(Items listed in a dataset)
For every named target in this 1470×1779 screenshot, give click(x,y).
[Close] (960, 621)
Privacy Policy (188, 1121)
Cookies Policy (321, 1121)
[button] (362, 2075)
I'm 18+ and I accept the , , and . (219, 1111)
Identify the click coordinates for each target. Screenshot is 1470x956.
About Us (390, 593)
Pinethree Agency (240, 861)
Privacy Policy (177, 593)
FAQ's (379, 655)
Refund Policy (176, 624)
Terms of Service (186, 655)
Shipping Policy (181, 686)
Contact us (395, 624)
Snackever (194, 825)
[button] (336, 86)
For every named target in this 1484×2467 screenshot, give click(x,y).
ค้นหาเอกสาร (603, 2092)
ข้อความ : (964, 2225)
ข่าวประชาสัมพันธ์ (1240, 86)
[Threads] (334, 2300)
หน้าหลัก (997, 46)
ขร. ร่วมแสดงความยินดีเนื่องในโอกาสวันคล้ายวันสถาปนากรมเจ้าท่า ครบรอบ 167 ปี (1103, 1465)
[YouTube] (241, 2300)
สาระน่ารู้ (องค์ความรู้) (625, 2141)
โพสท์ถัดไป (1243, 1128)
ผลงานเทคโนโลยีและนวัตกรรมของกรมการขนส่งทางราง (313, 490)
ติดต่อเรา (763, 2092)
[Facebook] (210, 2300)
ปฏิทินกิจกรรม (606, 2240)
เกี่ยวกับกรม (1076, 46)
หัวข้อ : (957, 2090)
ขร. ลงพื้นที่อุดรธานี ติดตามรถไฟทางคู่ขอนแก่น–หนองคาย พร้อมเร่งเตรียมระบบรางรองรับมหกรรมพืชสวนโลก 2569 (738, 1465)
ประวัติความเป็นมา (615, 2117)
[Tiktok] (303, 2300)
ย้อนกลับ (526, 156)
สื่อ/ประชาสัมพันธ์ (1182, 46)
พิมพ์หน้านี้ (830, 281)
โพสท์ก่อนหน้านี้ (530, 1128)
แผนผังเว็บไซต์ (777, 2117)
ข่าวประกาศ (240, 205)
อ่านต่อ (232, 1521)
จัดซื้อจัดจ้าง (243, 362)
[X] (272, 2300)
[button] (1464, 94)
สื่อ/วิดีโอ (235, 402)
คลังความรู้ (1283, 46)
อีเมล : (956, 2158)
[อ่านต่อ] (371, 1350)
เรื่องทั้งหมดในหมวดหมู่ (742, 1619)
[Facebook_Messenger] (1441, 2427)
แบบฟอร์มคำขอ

ACTION ITEM —
In the records above, locate the lines holding the word "click". Copy each of them.

EXERCISE OUTPUT —
For every named target in this 1470×1779 screenshot, give click(x,y).
Identify the click coordinates for each target. Screenshot is 1470x956.
For every named target in this 1484×2467 screenshot, give click(x,y).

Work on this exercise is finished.